As the Omicron variant became more problematic, Elexicon relied on the Ontario government’s recommendation regarding booster shots to make them compulsory for employees.
Employees who did not comply with the policy would be restricted from entering Elexicon’s property and placed on an unpaid leave of absence. The policy also said an employee could be subject to disciplinary action, including termination of employment.
The Power Workers Union representing the employees filed a grievance, arguing the policy “was fundamentally undemocratic, unreasonable,” and in violation of the employees’ right to preserve their bodily integrity. The union supported voluntary vaccination and compulsory testing.

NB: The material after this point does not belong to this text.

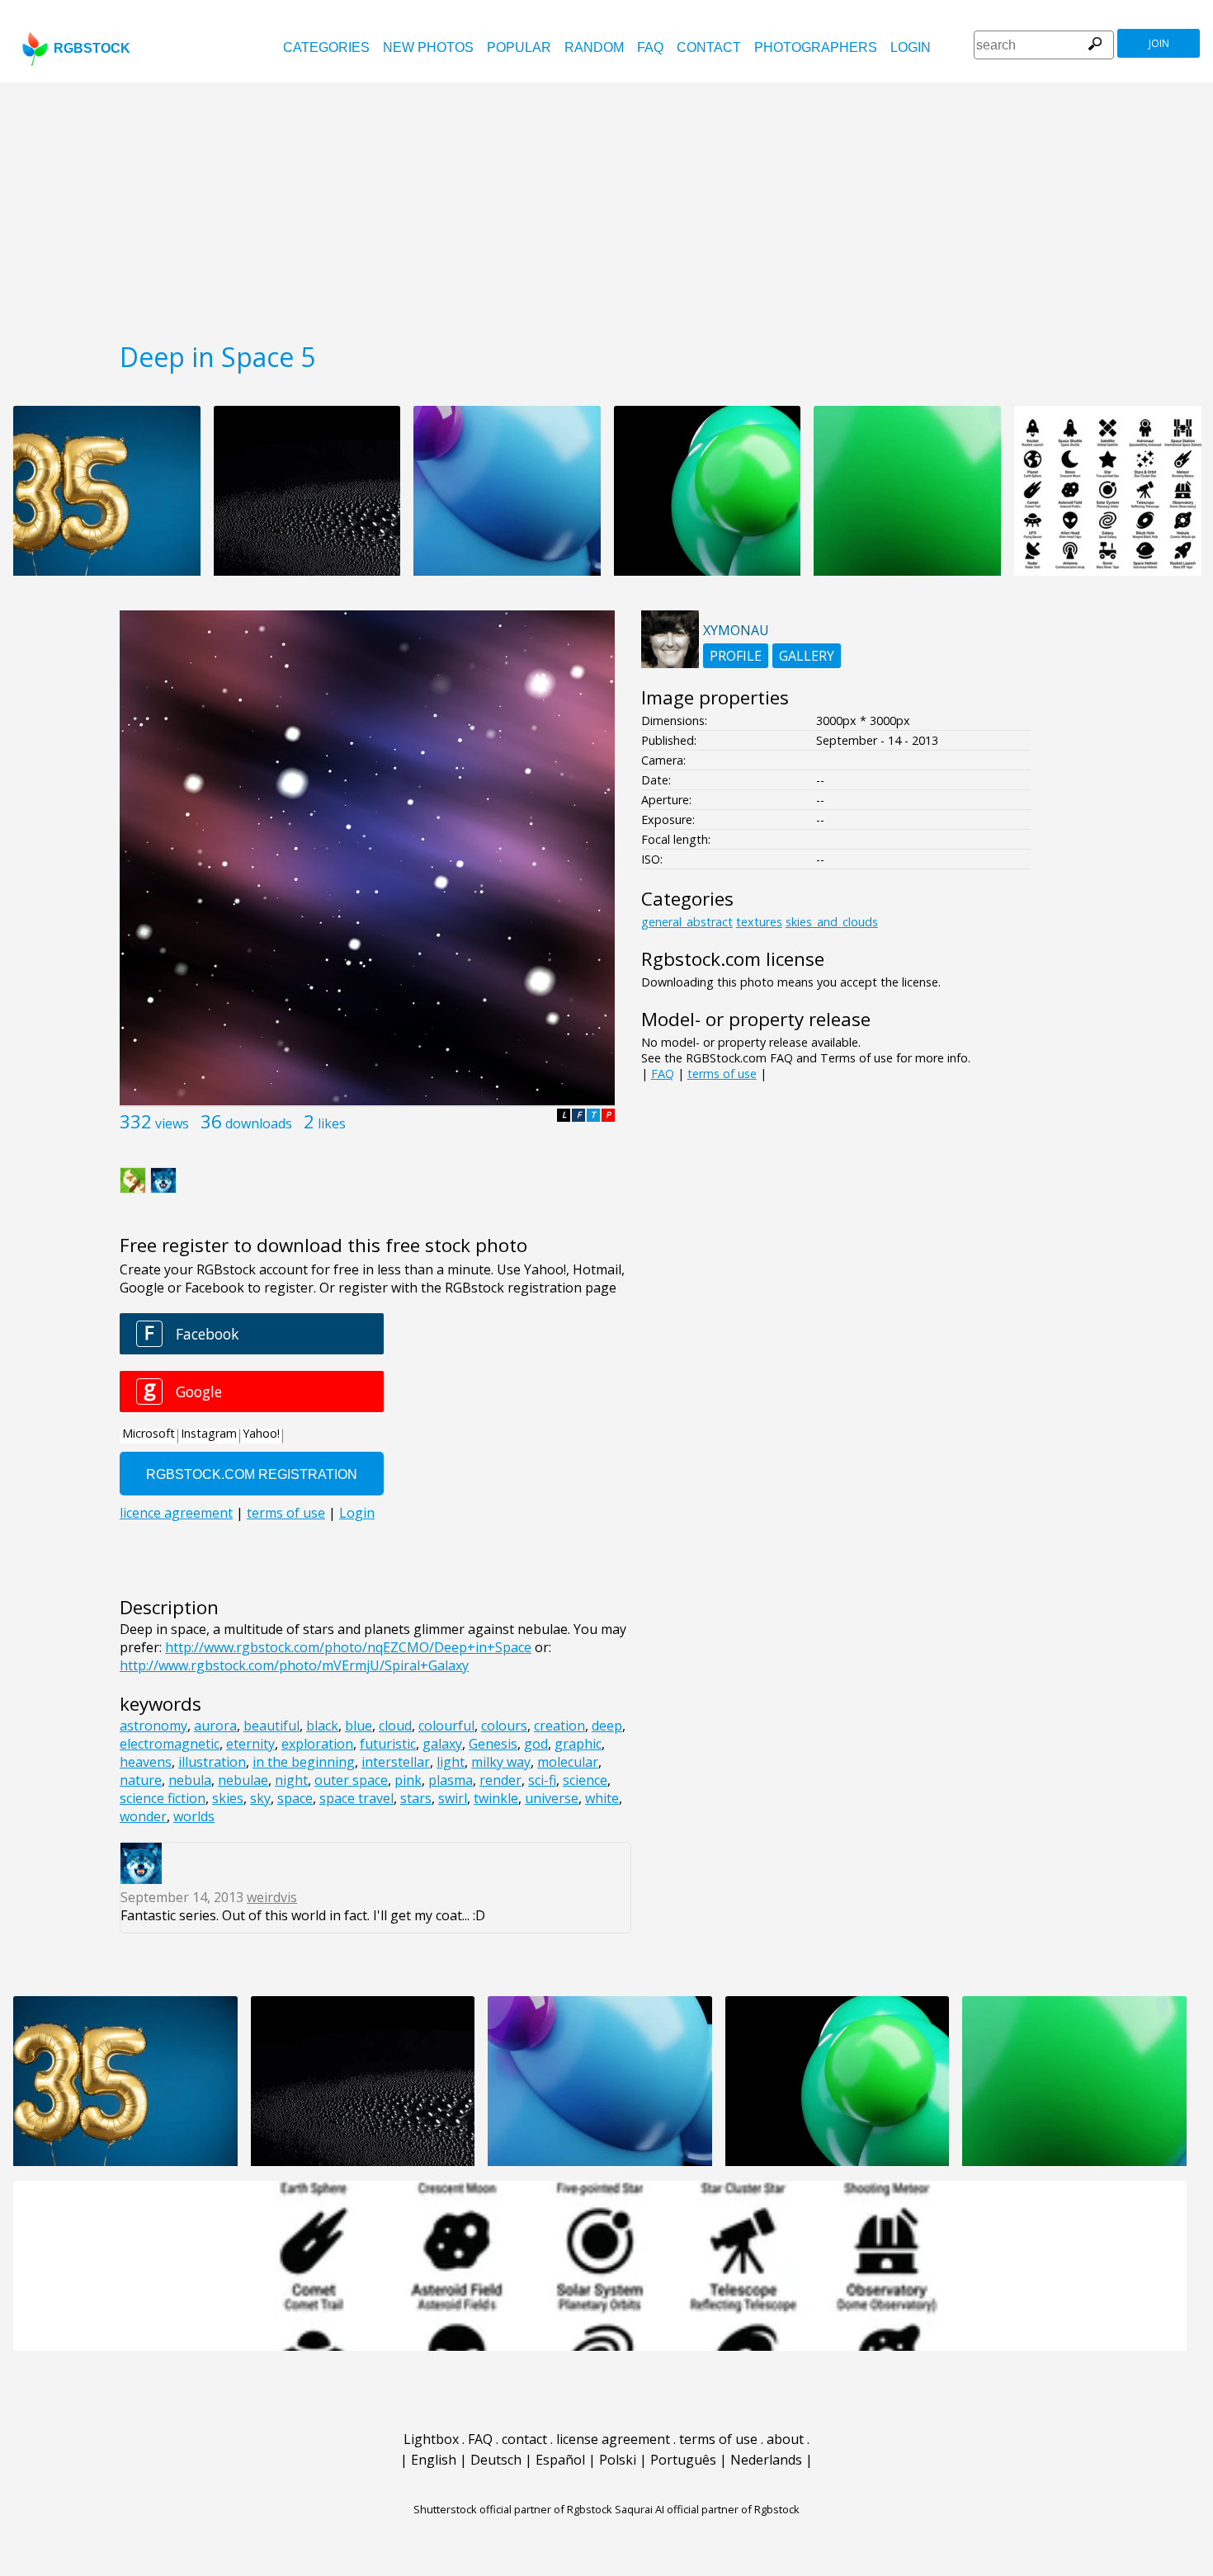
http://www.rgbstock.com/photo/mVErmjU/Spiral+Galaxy (294, 1665)
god (536, 1744)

However, it did not support unilateral mandatory vaccination policies, or the requirement that unvaccinated employees or those unwilling to disclose their status, pay the cost of rapid antigen testing and contribute to the cost of PCR testing.
However, Mitchell ruled the policy was enforceable and dismissed the Union’s grievance, basing his decision on two grounds. The first was in connection with Elexicon’s obligation under occupational health and safety legislation to take every precaution reasonable in the circumstances to keep its workers safe. He also concluded it was unnecessary, in the circumstances, to determine the issue of the responsibility of unvaccinated employees to pay for rapid antigen testing and to pay $25 towards the cost of PCR testing.
Noonan says the evidence before the arbitrator supported the position that vaccinated employees were at a lower risk of becoming infected or transmitting the virus to others. A third or “booster” dose further decreased the incidence of severe disease and transmission in the workplace.
The second ground was more specific to Elexicon’s business. Mitchell found Elexicon provided a critical essential service and that the protective measures established by Elexicon, including compulsory vaccinations, were justified to enhance the availability of its workforce and the continuity of its essential service during the pandemic.
Arbitrator Mitchell also noted that the absence of a vaccination mandate would lead to more frequent and longer absences and would amount to an unreasonable cost for Elexicon to bear.
While the policy was upheld, the arbitrated pointed to some important caveats, including:
- Working remotely. The policy was not reasonable for employees who Elexicon required to work from home.
- Working outside. The Policy was not reasonable for those who worked entirely outside.
Noonan says this decision goes a step further than previous arbitration decisions by upholding a mandatory vaccination policy that required employees to receive a third “booster” shot against COVID-19. “This decision’s reliance on the general and universal positive obligation on employers to take reasonable steps to protect its workers has a wide range of applicability to many workforces.”
He also says Mitchell looked to the dramatic changes to the COVID-19 pandemic with the arrival of the Omicron variant in assessing the reasonableness of a policy. While arbitrators typically determine reasonableness based on evidence that exists when a policy is introduced, Mitchell factored in the rise of Omicron between when the policy was grieved (Nov. 1) and when the matter was heard (Jan. 14).
“Significant emphasis was placed on the fact that the Omicron variant was much more transmissible than previous strains of the COVID-19 virus, and its role on the arbitrator’s decision and the evidence before him cannot be understated.”
Noonan says he expects that future decisions on the enforceability of COVID-19 policies may be influenced by the current state of the COVID-19 virus at the time of adjudication, not just at the time of policy introduction.
“Accordingly, even policies introduced at the height of the pandemic may be at a greater risk of being found to be unreasonable as COVID-19 cases trend downwards and government support for mandatory vaccination programs wane.”
Noonan adds: “With the government now lifting restrictions, and more of a move away from the mandates that were in place, the reasonableness of a policy such as this may also start to wane.”